Simulating the End of AIDS in New York: Using Participatory Dynamic Modeling to Improve Implementation of the Ending the Epidemic Initiative.

2020 
OBJECTIVES In 2014, the governor of New York announced the Ending the Epidemic (ETE) plan to reduce annual new HIV infections from 3000 to 750, achieve a first-ever decrease in HIV prevalence, and reduce AIDS progression by the end of 2020. The state health department undertook participatory simulation modeling to develop a baseline for comparing epidemic trends and feedback on ETE strategies. METHODS A dynamic compartmental model projected the individual and combined effects of 3 ETE initiatives: enhanced linkage to and retention in HIV treatment, increased preexposure prophylaxis (PrEP) among men who have sex with men, and expanded housing assistance.

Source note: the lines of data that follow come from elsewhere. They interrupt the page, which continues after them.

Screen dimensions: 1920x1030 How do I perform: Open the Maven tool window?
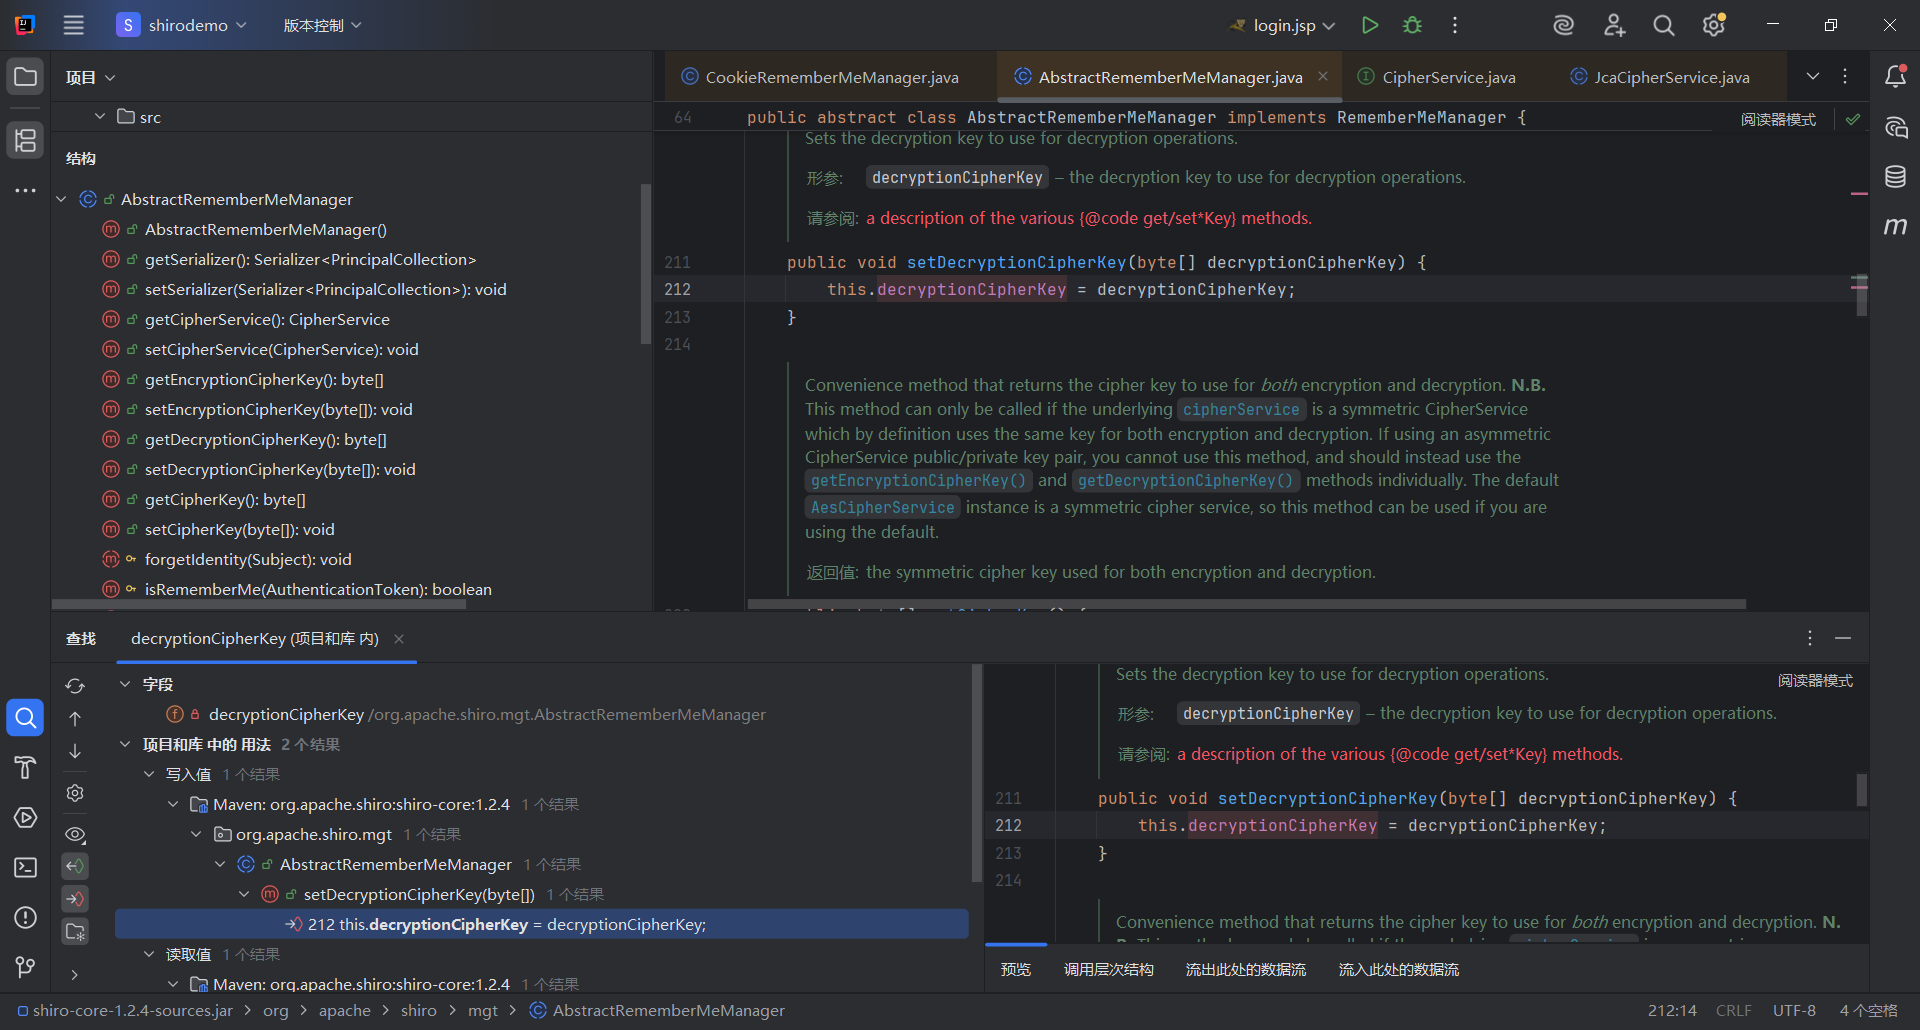pos(1895,227)
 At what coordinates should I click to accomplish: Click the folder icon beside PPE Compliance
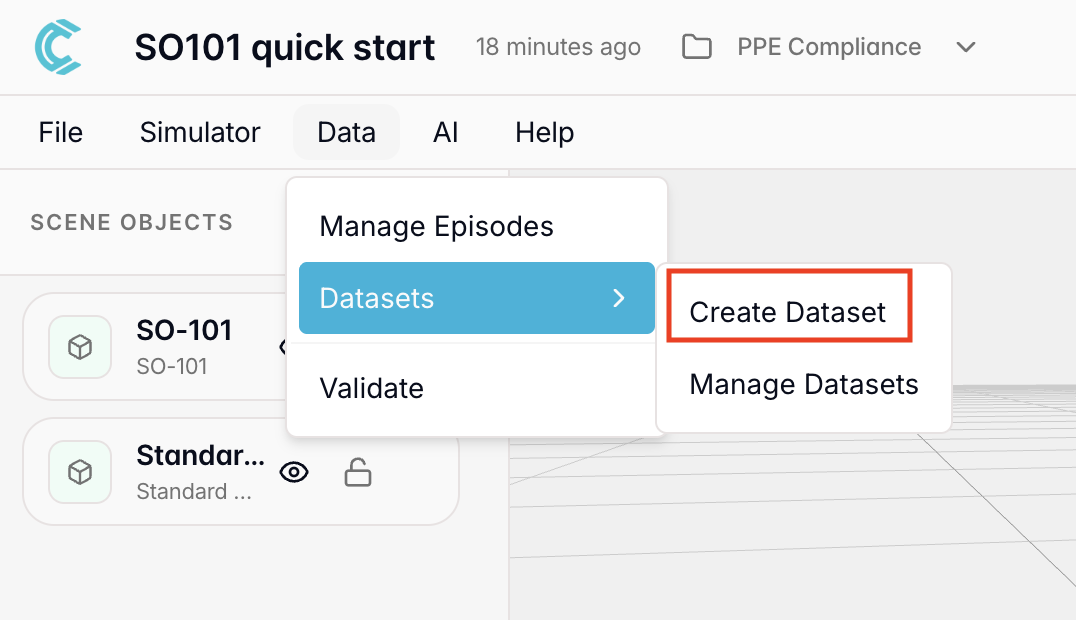[x=696, y=47]
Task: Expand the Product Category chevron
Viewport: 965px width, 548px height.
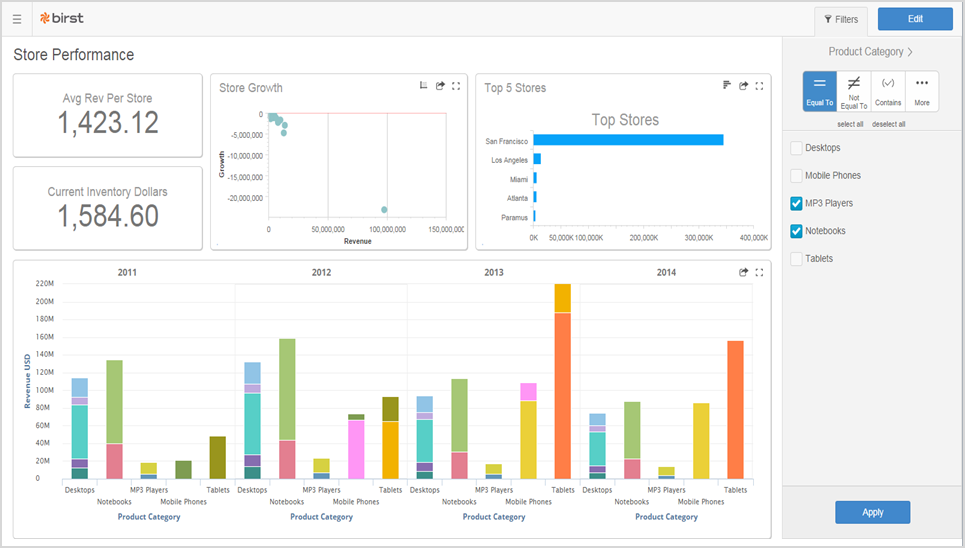Action: [x=910, y=52]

Data inputs for model calibration and low-, medium-, and high-implementation scenarios (stakeholders' rollout predictions, and lower and upper bounds) came from surveillance and program data through 2014, the literature, and expert judgment. RESULTS Without ETE (baseline scenario), new HIV infections would decline but remain >750, and HIV prevalence would continue to increase by 2020. Concurrently implementing the 3 programs would lower annual new HIV infections by 16.0%, 28.1%, and 45.7% compared with baseline in the low-, medium-, and high-implementation scenarios, respectively. In all concurrent implementation scenarios, although annual new HIV infections would remain >750, there would be fewer new HIV infections than deaths, yielding the first-ever decrease in HIV prevalence. PrEP and enhanced linkage and retention would confer the largest population-level changes. CONCLUSIONS New York State will achieve 1 ETE benchmark under the most realistic (medium) implementation scenario. Findings facilitated framing of ETE goals and underscored the need to prioritize men who have sex with men and maintain ETE's multipronged approach, including other programs not modeled here.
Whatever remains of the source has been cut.